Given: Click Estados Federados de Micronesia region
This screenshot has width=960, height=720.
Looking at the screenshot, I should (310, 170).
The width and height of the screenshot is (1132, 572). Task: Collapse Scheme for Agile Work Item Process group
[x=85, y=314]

...

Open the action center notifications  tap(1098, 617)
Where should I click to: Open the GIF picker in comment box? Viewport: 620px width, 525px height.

* * *

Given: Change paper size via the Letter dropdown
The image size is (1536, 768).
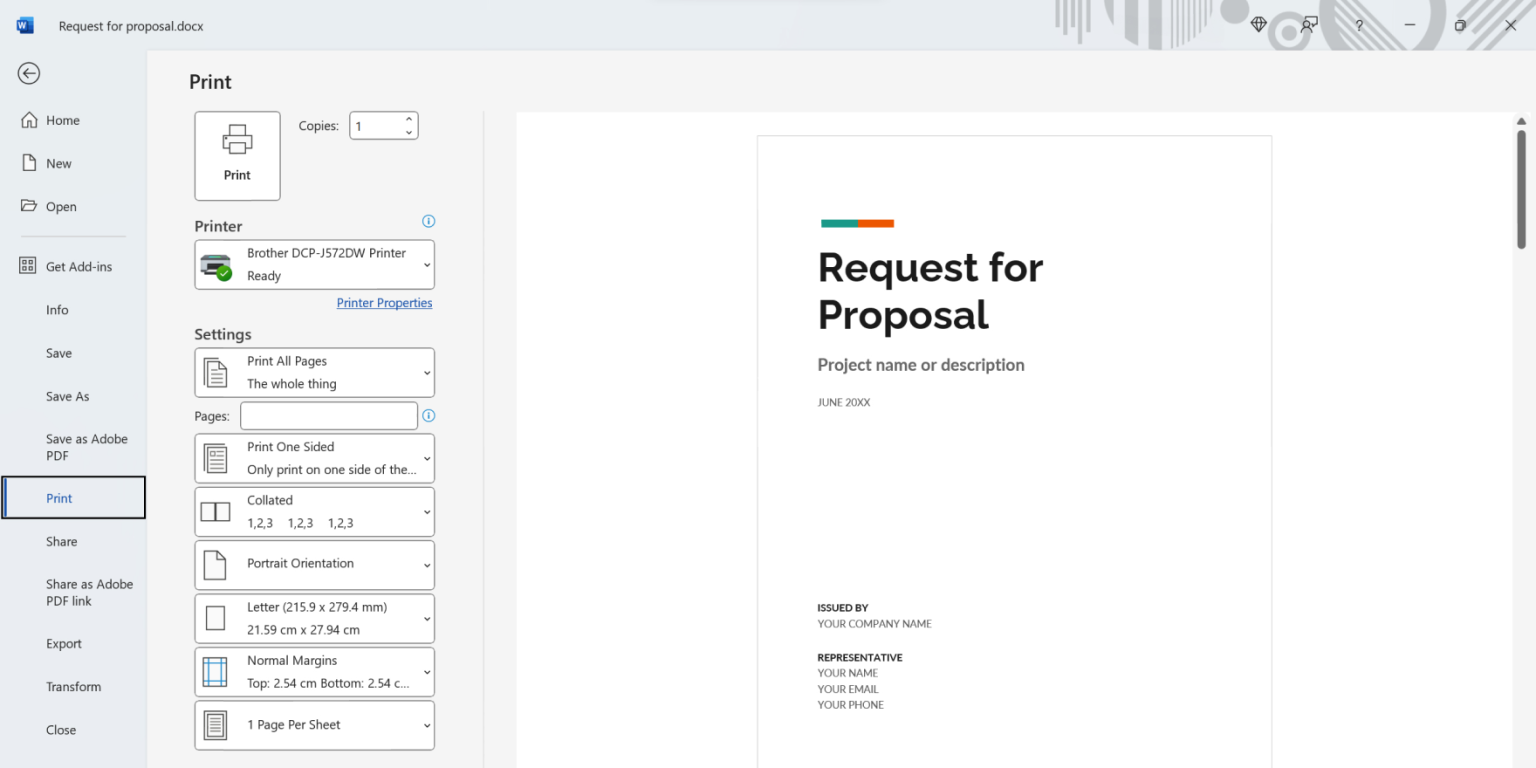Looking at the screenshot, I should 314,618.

Work instruction: Scan the data for lines containing "Given" and copy all of them.

Written response:
Given: Click Estados Federados de Micronesia region
Given: Change paper size via the Letter dropdown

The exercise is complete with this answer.